> [What you need to do]
Every line of the entries below from the one containing "Viewport: 1568px width, 567px height." to the one containing "Viewport: 1000px width, 750px height.", both ends included, must be written out exactly. No other line belongs in the answer.

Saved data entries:

----------

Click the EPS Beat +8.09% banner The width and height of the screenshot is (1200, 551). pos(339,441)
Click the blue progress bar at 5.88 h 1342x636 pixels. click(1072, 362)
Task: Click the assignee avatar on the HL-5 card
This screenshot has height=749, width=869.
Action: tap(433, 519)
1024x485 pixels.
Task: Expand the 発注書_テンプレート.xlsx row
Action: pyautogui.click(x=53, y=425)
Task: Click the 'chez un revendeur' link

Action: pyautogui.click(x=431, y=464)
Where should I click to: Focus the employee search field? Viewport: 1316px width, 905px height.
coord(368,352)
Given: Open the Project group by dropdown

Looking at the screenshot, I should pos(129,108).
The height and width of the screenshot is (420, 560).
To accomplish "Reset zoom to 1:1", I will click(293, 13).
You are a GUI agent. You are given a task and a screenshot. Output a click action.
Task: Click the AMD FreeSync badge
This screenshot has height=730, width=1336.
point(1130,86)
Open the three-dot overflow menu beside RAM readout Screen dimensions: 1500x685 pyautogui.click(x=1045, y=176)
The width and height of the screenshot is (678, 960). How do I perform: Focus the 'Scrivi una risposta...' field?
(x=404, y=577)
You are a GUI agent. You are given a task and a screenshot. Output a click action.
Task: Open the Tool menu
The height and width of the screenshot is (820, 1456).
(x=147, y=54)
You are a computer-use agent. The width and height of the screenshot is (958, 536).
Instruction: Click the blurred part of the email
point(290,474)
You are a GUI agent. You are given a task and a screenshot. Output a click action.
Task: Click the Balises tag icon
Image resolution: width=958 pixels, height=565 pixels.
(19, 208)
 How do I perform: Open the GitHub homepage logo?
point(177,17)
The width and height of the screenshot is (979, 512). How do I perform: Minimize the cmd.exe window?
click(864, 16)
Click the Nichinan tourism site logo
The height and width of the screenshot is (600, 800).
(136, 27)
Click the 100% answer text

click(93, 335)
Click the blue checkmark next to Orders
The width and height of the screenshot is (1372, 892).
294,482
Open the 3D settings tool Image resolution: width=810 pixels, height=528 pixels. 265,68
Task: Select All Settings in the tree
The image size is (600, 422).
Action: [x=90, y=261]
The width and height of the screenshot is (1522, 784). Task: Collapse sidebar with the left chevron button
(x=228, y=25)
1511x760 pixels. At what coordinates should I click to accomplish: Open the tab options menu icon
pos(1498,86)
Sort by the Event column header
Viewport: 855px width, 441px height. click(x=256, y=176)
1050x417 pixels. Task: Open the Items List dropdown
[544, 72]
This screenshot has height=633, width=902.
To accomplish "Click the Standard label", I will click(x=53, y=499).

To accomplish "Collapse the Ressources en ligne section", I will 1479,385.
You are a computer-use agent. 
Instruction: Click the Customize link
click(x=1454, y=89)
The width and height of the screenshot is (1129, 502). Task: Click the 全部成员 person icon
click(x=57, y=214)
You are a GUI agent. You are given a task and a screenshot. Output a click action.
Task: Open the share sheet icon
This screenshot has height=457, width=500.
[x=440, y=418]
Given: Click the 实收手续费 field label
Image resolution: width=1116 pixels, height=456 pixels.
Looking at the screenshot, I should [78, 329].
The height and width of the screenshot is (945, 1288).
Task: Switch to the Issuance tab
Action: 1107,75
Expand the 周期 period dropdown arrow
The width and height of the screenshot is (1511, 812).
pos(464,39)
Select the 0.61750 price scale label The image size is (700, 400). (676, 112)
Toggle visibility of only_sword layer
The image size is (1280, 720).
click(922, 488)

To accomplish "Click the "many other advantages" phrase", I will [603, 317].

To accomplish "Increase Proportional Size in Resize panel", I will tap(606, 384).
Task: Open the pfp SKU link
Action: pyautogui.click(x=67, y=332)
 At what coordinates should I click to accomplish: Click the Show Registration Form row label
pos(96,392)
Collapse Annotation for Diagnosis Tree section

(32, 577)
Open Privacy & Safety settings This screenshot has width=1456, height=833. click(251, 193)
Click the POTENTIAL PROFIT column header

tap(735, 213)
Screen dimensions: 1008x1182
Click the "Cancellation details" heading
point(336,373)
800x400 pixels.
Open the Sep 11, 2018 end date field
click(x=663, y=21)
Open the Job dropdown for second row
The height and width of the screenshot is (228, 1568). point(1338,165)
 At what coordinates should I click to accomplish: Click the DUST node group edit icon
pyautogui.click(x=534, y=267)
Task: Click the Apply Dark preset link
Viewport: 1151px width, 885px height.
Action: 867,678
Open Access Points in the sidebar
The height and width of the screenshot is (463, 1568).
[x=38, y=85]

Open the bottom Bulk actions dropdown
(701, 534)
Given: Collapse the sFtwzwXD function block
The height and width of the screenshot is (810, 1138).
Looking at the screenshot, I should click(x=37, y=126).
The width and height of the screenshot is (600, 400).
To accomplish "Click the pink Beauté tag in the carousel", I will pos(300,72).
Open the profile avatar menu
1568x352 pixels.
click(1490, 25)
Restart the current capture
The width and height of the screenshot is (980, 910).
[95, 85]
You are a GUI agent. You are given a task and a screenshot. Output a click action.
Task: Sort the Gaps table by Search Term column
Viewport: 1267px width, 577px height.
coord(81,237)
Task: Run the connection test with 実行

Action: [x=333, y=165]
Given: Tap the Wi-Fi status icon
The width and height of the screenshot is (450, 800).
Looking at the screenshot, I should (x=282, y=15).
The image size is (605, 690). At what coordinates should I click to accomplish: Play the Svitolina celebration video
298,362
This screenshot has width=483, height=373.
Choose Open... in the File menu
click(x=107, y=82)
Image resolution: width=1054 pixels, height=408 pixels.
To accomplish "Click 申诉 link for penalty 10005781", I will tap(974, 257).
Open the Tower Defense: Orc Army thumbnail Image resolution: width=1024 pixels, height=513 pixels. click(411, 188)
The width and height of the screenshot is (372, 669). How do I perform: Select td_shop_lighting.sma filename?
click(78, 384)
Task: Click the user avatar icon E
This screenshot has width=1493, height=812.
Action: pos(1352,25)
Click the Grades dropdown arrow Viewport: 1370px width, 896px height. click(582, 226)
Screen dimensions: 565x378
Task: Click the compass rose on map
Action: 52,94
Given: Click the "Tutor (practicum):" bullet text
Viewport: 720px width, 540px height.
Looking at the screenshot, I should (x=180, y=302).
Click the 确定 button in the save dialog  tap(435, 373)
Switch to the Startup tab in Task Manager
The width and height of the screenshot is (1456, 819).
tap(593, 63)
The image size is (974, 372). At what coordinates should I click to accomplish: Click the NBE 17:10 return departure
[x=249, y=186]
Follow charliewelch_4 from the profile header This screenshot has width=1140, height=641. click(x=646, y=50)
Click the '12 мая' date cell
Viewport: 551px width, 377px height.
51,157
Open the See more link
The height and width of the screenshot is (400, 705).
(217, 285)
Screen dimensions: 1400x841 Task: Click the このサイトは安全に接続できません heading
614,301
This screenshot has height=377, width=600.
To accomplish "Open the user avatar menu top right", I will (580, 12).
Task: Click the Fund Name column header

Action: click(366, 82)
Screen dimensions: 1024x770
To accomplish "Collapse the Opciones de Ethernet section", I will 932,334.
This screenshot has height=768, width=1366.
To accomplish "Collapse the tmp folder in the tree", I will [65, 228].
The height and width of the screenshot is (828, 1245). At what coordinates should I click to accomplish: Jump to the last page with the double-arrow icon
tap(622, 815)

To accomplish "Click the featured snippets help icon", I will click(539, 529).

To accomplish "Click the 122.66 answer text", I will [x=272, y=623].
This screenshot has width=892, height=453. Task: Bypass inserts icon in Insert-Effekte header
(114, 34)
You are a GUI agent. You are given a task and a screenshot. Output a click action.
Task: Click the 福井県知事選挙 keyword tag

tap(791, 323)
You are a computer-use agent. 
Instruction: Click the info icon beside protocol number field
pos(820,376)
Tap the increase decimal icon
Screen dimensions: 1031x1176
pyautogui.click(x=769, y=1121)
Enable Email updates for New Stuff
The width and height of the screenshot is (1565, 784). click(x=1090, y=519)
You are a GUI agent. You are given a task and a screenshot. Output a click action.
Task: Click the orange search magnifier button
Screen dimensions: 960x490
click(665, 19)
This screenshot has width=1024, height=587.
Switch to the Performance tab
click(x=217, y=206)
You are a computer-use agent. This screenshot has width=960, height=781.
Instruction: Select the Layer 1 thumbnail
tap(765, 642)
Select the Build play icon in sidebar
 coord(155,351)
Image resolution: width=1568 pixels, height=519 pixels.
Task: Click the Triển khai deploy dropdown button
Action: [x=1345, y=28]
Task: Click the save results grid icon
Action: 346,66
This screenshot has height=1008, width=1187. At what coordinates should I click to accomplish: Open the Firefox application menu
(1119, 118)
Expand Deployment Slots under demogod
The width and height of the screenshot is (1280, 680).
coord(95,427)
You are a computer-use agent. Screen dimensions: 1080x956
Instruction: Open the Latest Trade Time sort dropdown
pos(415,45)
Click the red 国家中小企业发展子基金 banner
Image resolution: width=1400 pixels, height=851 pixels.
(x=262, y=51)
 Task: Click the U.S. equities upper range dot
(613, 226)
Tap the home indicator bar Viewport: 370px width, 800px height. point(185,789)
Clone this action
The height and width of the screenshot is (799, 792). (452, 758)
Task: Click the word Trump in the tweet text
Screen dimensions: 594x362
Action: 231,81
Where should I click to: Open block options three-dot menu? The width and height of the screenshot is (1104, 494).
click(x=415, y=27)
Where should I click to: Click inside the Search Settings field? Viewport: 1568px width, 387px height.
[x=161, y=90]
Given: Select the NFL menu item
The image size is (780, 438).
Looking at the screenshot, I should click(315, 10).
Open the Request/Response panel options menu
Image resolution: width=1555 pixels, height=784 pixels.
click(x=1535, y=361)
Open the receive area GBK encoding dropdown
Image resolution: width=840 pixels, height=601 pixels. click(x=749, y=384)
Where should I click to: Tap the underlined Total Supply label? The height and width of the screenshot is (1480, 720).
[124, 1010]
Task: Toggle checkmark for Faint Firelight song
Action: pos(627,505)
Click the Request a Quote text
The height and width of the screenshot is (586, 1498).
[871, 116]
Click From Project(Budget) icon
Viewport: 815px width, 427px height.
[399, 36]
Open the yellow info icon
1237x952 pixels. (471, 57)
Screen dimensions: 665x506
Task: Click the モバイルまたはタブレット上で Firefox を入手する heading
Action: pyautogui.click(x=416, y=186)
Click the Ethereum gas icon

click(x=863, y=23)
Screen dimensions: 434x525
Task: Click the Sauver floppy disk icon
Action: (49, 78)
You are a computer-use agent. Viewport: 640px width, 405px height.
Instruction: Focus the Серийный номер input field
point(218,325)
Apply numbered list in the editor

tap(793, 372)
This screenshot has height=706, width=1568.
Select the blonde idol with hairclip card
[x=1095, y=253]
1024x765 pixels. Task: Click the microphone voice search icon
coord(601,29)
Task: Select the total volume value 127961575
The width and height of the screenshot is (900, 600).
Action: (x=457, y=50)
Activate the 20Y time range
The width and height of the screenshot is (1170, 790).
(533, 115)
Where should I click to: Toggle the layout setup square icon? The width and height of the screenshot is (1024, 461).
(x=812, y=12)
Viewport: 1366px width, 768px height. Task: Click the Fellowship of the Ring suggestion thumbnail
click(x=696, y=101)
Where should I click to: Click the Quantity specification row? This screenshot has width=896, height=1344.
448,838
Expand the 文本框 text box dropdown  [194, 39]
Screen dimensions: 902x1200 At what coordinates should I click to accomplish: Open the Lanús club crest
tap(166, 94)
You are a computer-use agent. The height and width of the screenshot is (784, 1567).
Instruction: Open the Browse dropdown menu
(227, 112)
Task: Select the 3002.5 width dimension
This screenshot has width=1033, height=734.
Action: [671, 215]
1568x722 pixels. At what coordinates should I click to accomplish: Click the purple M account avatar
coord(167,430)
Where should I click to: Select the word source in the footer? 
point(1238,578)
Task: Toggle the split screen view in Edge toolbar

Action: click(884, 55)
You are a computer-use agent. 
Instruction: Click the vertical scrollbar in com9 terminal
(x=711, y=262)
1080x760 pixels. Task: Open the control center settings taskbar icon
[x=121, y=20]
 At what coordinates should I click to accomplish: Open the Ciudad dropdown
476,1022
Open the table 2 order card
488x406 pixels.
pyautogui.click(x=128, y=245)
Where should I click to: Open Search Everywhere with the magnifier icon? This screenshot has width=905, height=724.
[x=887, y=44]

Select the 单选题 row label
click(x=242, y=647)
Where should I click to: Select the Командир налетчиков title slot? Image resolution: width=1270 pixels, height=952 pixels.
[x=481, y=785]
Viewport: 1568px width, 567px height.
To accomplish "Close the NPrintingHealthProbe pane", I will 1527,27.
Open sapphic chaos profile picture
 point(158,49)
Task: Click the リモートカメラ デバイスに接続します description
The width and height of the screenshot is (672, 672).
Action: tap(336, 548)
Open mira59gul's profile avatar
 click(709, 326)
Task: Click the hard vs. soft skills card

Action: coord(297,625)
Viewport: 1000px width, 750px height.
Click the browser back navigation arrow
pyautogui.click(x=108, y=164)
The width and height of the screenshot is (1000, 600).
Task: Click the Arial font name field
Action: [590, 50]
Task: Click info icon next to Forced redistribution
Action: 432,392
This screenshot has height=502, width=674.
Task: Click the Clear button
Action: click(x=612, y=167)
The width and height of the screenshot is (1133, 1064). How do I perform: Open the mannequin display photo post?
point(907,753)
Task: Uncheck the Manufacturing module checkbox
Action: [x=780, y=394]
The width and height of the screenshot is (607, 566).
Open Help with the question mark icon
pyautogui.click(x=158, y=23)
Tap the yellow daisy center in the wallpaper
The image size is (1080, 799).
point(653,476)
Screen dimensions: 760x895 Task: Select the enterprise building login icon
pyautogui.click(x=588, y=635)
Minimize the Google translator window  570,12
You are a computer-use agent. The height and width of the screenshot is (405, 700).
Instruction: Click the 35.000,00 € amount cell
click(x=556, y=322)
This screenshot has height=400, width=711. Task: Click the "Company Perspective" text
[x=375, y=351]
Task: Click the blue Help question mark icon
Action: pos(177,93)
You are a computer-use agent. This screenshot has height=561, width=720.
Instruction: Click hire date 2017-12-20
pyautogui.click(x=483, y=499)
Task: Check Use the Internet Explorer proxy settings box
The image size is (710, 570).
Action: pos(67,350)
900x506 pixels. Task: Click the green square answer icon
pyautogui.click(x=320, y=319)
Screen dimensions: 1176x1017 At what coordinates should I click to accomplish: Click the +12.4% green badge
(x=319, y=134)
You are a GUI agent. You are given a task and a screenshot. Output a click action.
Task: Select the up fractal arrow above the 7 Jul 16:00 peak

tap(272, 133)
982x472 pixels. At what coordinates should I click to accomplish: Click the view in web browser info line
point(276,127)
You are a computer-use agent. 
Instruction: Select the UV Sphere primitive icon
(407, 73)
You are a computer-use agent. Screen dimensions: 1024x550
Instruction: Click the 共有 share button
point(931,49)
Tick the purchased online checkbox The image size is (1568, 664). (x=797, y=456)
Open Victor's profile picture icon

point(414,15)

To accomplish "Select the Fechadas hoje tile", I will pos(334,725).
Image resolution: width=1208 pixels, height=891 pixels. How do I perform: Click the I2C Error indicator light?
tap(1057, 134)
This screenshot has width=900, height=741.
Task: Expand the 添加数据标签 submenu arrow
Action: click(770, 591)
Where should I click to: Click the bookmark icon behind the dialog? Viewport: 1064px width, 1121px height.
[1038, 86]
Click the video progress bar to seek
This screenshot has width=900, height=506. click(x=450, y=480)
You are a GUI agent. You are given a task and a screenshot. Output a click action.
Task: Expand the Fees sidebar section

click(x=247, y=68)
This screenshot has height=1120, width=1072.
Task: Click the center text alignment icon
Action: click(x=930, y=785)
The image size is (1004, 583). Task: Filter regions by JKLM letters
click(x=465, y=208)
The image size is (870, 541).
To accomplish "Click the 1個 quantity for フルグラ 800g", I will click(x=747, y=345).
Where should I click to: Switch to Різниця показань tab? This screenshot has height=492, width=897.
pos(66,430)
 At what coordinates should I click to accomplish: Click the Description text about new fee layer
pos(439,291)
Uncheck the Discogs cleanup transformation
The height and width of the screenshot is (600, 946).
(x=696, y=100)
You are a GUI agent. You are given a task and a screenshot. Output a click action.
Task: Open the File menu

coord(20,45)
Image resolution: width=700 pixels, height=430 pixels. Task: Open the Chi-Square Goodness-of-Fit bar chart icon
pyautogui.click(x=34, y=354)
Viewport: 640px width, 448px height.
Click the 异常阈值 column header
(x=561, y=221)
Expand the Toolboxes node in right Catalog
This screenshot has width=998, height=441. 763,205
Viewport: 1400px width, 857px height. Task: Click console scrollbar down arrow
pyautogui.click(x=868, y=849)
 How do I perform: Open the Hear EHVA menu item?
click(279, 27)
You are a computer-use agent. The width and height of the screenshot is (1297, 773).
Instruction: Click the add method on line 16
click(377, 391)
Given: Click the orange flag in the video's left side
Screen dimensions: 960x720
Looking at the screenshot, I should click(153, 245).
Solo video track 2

----------

> [Result of this exercise]
Viewport: 1568px width, 567px height.
To accomplish "Close the NPrintingHealthProbe pane", I will 1527,27.
Open sapphic chaos profile picture
 point(158,49)
Task: Click the リモートカメラ デバイスに接続します description
The width and height of the screenshot is (672, 672).
Action: tap(336, 548)
Open mira59gul's profile avatar
 click(709, 326)
Task: Click the hard vs. soft skills card

Action: coord(297,625)
Viewport: 1000px width, 750px height.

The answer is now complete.